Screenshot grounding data
===

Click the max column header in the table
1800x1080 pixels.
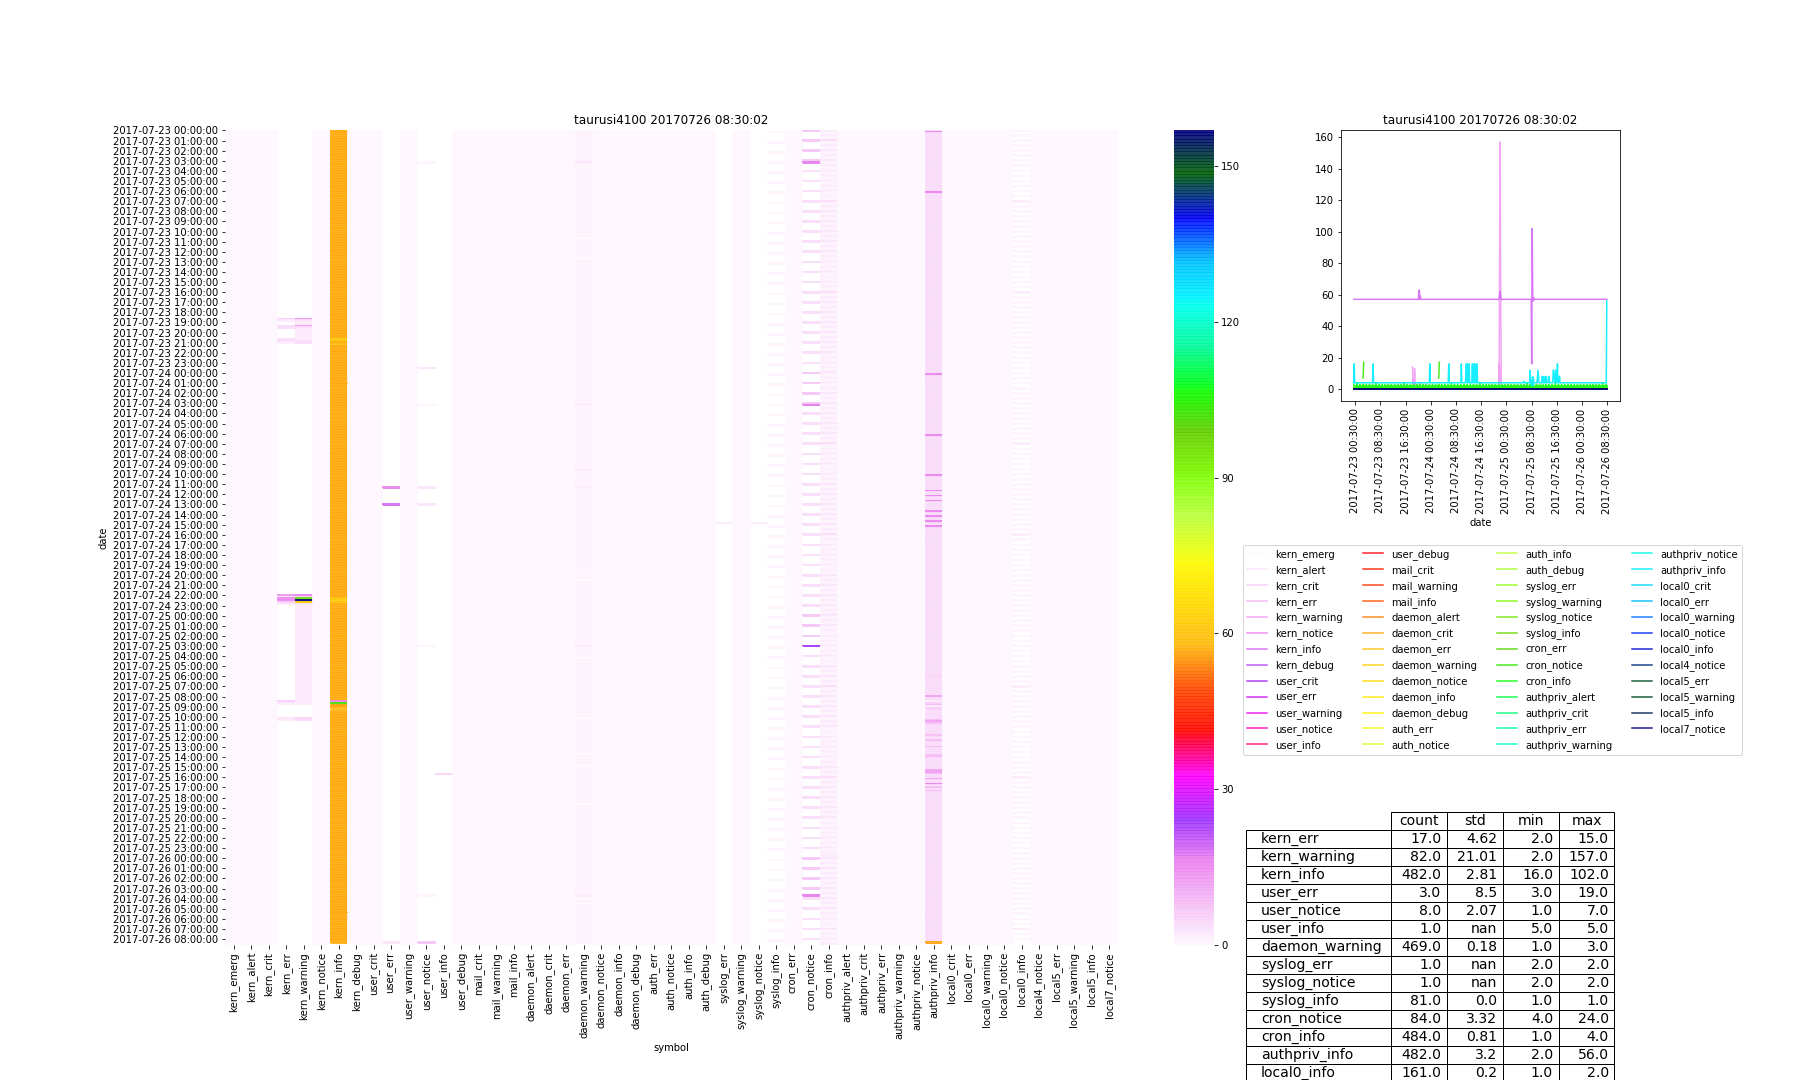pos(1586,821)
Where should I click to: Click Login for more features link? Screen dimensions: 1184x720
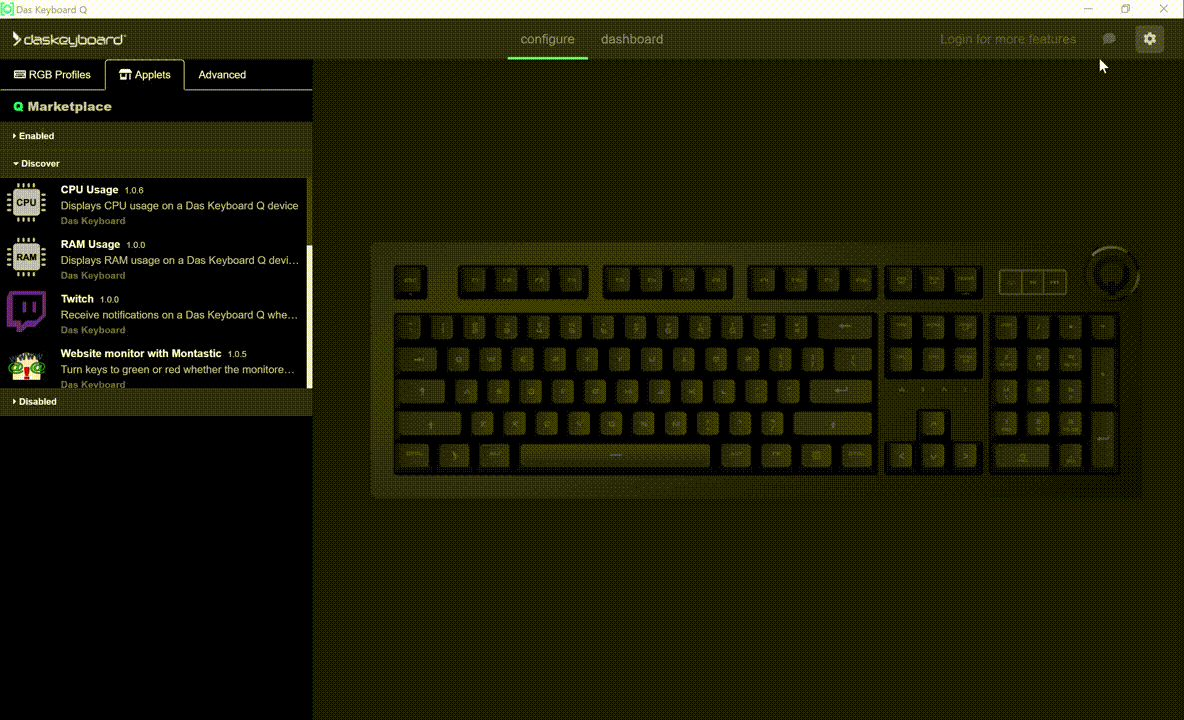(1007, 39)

===

All of the data must be given again exactly, without the pictures.

Click the max column header in the table
1800x1080 pixels.
pos(1586,821)
Where should I click to: Click Login for more features link? Screen dimensions: 1184x720
(1007, 39)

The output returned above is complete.